La fiesta
En Quito, hace muchos años, todo mundo esperaba diciembre. Era el mes de las fiestas, cuando las mujeres podían salir acompañadas de sus hermanos y filtrear con desconocidos. Bailar al ritmo de las cumbias, de las orquestas contratadas por el Municipio instaladas en cada barrio. Nadie podía perderse la fiesta del barrio, ni los canelazos compuestos por agua de canela hirviendo y puntas. Ni los agachaditos de los alrededores. Todos se preparaban para ese día. Había trajes especiales, citas acordadas. Puntos de reunión. El de su familia se ubicaba como a trescientos metros de la tarima. Todos sabían dónde llegar.
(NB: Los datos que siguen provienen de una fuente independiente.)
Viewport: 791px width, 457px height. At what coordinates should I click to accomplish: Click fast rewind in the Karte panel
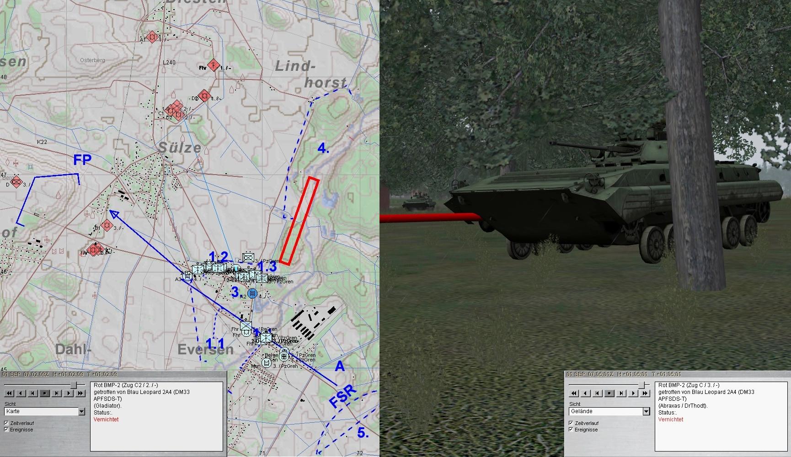pos(9,393)
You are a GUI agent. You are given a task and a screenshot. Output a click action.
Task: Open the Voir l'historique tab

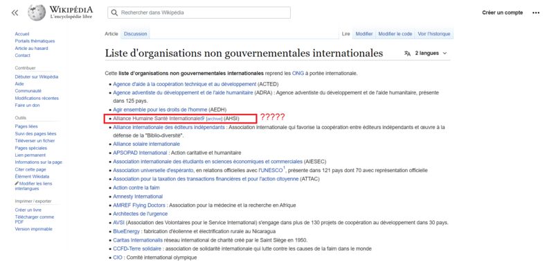434,34
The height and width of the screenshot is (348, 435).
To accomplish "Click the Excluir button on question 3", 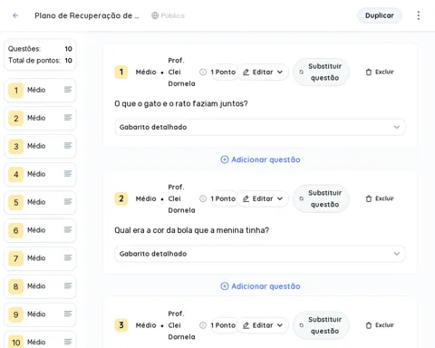I will (x=380, y=325).
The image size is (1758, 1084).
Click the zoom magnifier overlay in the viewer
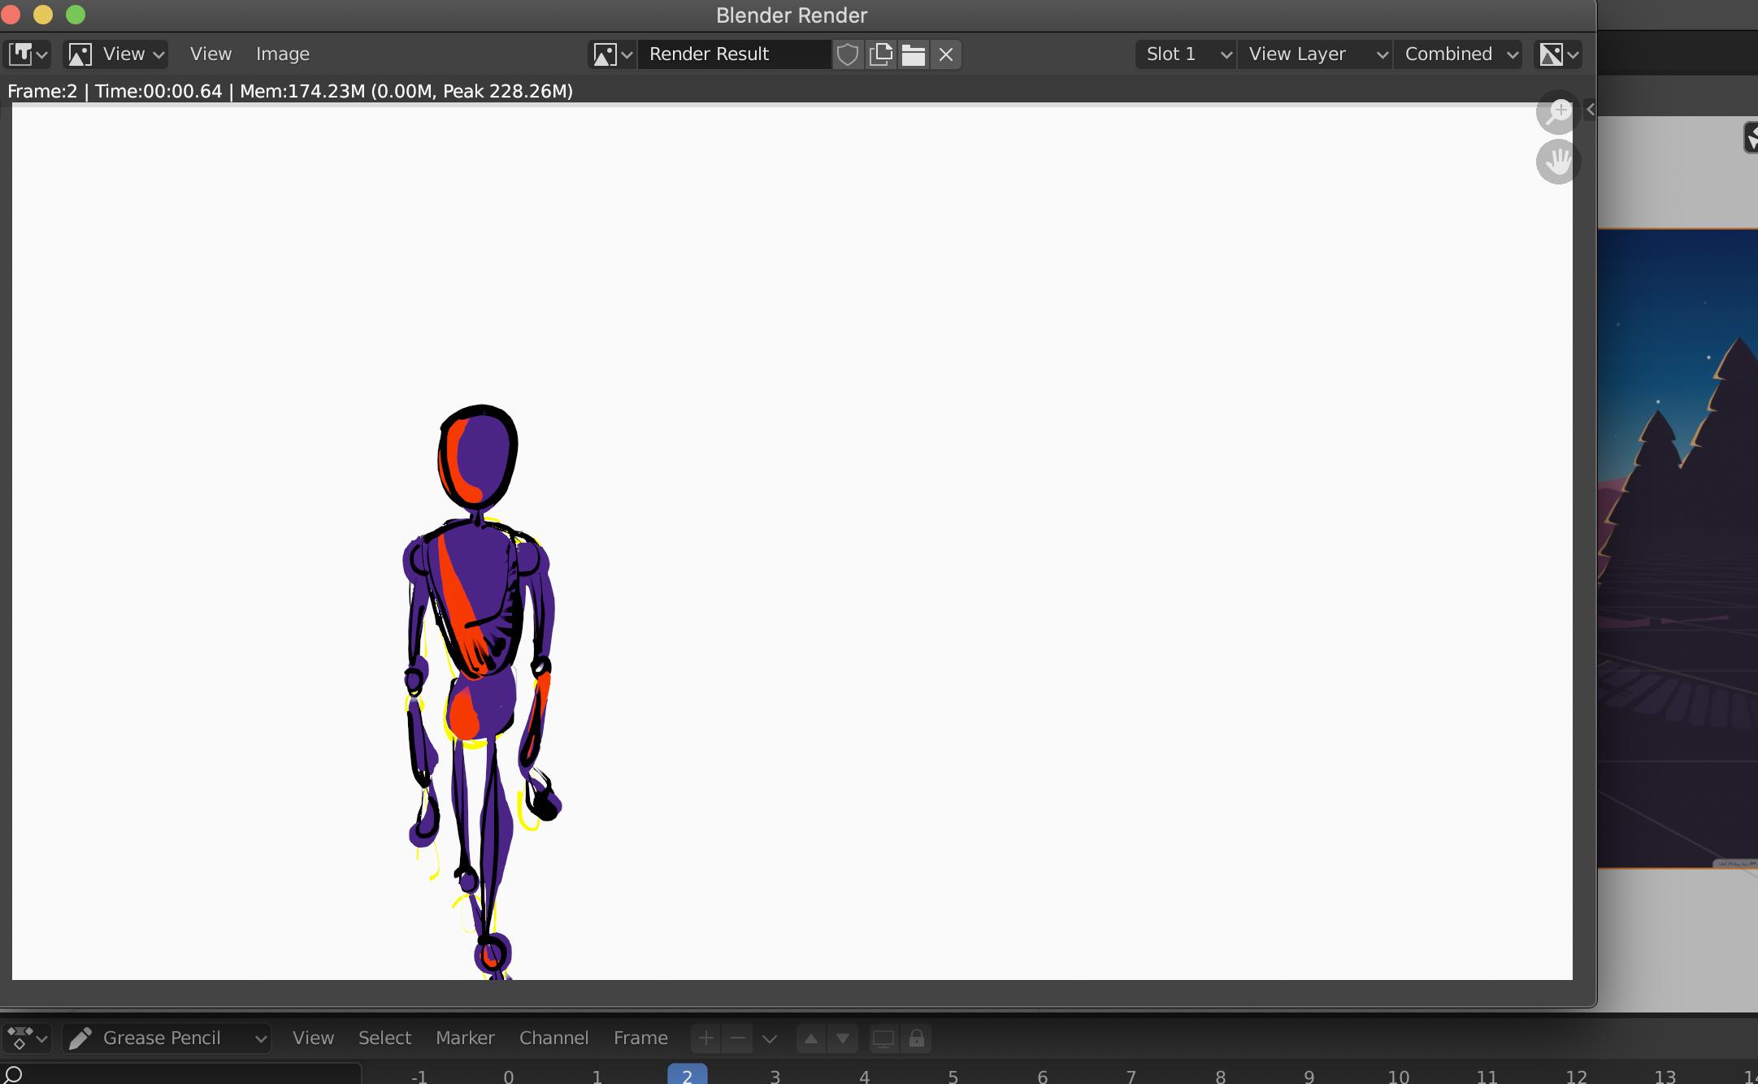1557,113
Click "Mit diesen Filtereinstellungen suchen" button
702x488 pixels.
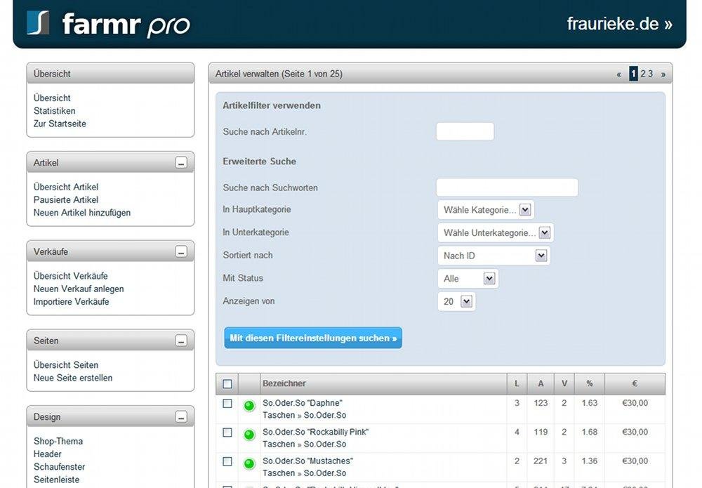(x=312, y=338)
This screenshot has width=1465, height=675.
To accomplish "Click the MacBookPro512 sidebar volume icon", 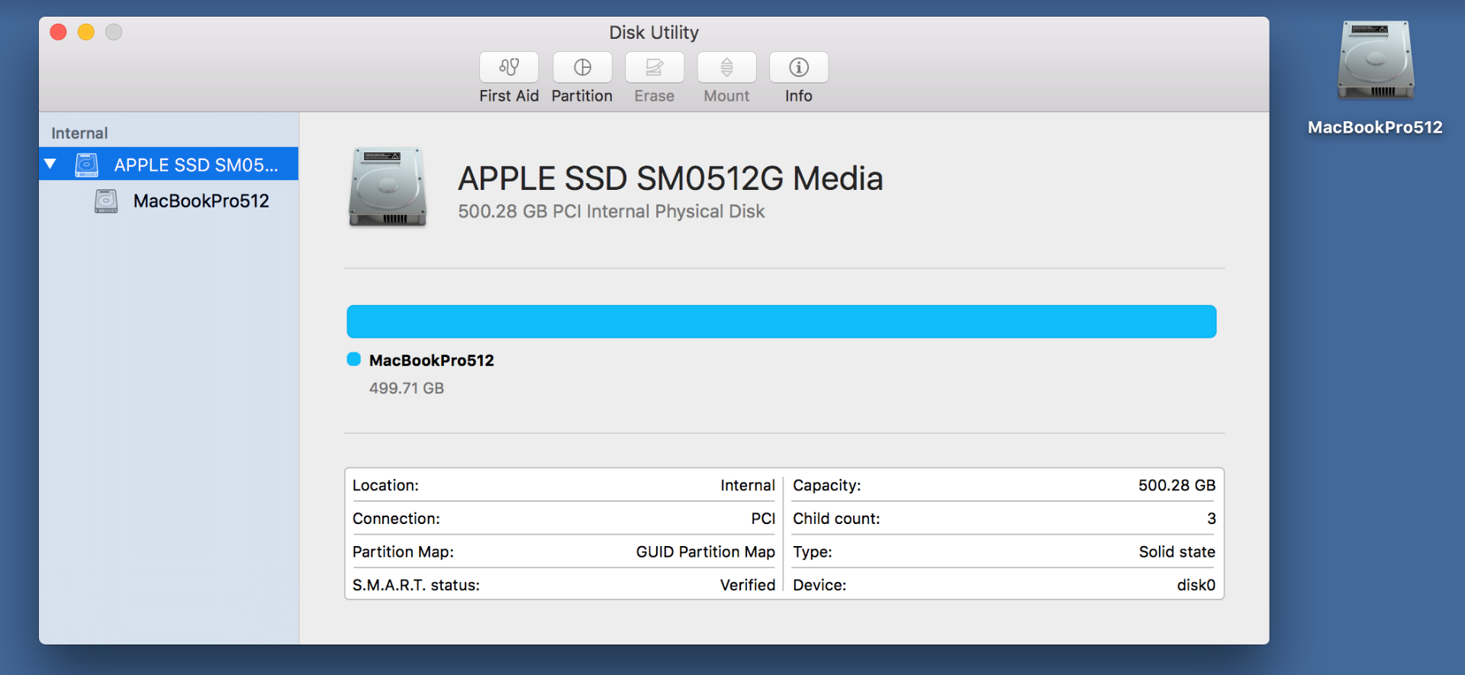I will 106,201.
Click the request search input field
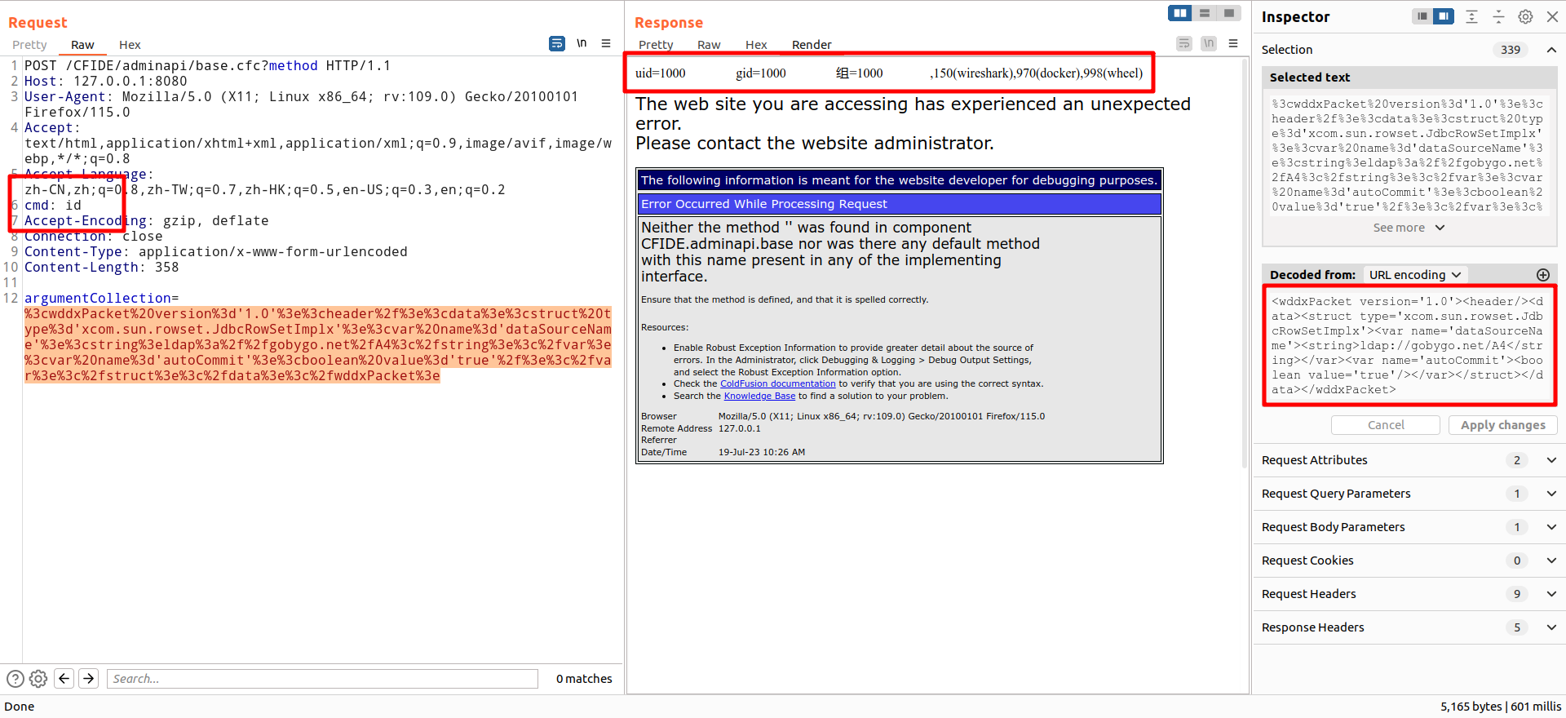The image size is (1566, 718). point(322,679)
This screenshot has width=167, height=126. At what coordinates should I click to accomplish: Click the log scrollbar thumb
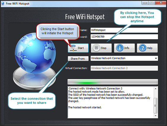pos(156,106)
Había un círculo formado y mientras más gente llegara más se
agrandaba el círculo. Estaban las familias de su cuñado, los amigos de esa
familia. Había secretos compartidos entre Graciela y Balbina, la primera novia
de Milton conocida por la familia, el peor bailarín de la familia. Cuando
bailaba movía las piernas como si estuviera en un desfile militar. Jacinto al
menos tenía la gracia de burlarse de él mismo.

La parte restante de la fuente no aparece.